Tuesday, September 15, 2009

How to resolve Blue Screen Of Death 0xED & 0x7B

Stop 0x000000ED (UNMOUNTABLE_BOOT_VOLUME)

Stop 0x0000007B (INACCESSIBLE_BOOT_DEVICE)

These two errors have similar causes and the same troubleshooting steps apply to both of them. These stop codes always occur during the startup process. When you encounter one of these stop codes, the following has happened:

1   The system has completed the Power-On Self-Test (POST).

2   The system has loaded NTLDR and transferred control of the startup process to NTOSKRNL (the kernel).

3   NTOSKRNL is confused. Either it cannot find the rest of itself, or it cannot read the file system at the location it believes it is stored.

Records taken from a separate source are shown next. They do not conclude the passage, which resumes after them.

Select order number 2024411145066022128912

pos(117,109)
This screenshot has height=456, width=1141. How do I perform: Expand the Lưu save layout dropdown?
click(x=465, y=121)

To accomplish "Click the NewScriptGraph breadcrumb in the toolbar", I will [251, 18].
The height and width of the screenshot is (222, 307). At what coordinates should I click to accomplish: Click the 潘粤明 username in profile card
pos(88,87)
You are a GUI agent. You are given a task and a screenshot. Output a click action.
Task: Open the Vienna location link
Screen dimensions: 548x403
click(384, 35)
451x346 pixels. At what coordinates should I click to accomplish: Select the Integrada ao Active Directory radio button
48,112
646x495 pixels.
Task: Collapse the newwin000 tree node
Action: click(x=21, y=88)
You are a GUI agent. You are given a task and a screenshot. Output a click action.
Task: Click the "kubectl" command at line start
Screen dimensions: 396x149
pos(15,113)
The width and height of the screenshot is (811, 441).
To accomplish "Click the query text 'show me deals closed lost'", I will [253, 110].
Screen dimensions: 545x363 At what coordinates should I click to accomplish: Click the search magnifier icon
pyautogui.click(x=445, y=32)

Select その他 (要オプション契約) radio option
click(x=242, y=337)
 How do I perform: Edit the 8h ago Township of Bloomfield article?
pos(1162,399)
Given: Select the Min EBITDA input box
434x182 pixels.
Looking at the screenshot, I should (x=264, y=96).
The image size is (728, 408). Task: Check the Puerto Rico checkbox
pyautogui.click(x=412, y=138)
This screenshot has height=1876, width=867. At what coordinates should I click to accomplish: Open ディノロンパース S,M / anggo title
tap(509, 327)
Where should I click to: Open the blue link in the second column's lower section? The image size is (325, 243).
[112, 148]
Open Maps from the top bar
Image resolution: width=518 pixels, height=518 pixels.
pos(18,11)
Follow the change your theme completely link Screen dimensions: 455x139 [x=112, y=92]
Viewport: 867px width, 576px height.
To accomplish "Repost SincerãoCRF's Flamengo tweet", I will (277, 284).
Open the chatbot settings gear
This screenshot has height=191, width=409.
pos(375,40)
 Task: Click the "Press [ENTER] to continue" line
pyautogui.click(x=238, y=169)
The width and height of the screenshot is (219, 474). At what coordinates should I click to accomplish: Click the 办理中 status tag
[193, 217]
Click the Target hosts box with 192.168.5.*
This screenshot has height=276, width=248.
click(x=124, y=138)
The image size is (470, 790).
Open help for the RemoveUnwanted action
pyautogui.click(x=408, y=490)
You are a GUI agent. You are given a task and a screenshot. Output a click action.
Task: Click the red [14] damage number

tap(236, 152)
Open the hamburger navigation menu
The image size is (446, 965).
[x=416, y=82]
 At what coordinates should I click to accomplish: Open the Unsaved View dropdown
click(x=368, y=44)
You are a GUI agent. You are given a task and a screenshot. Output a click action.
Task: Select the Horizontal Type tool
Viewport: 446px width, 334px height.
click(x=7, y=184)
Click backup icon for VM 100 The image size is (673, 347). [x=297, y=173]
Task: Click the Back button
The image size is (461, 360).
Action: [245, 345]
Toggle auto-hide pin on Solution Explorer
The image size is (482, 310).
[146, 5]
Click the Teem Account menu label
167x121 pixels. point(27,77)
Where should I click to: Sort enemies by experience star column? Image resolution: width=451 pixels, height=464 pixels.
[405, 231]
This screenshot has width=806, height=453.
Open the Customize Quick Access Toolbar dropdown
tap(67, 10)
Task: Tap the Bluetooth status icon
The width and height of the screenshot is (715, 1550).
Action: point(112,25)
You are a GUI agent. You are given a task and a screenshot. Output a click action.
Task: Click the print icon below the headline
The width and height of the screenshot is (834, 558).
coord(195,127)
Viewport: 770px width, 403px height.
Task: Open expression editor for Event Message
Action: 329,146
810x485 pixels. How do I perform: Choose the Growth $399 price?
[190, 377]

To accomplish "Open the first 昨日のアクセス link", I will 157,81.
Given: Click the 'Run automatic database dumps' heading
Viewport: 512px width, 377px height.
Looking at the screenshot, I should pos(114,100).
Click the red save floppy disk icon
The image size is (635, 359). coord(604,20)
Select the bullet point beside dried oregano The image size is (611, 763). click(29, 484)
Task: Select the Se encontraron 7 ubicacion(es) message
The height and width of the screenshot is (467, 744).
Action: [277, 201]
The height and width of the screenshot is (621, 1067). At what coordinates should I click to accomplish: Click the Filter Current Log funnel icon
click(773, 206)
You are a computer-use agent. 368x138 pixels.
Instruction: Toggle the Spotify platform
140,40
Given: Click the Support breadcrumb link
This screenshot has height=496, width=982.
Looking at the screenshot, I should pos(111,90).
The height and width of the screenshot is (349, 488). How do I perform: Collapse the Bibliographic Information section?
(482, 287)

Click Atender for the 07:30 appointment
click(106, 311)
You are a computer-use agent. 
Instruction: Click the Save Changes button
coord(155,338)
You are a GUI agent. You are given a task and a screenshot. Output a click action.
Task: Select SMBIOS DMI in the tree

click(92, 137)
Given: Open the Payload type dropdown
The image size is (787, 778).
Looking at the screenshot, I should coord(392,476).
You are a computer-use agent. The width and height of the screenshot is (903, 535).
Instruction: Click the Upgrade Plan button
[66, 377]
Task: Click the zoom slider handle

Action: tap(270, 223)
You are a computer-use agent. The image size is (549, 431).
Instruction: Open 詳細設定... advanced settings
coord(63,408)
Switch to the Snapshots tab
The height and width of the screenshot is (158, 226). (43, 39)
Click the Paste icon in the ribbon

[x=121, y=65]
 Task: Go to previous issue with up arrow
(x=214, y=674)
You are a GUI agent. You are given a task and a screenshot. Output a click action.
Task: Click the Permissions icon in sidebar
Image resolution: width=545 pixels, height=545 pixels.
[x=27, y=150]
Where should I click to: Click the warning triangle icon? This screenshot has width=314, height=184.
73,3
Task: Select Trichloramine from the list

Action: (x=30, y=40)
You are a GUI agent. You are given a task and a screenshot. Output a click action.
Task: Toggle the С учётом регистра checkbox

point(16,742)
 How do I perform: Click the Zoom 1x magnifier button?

When troubleshooting this error, your task is to find out why the Windows kernel is confused and fix the cause of the confusion.

Things to check:

The SATA controller configuration in the system BIOS If the SATA controller gets toggled from ATA to AHCI mode (or vice versa), then Windows will not be able to talk to the SATA controller because the different modes require different drivers. Try toggling the SATA controller mode in the BIOS.
RAID settings You may receive this error if you've been experimenting with the RAID controller settings. Try changing the RAID settings back to Autodetect (usually accurate).
Improperly or poorly seated cabling Try reseating the data cables that connect the drive and its controller at both ends.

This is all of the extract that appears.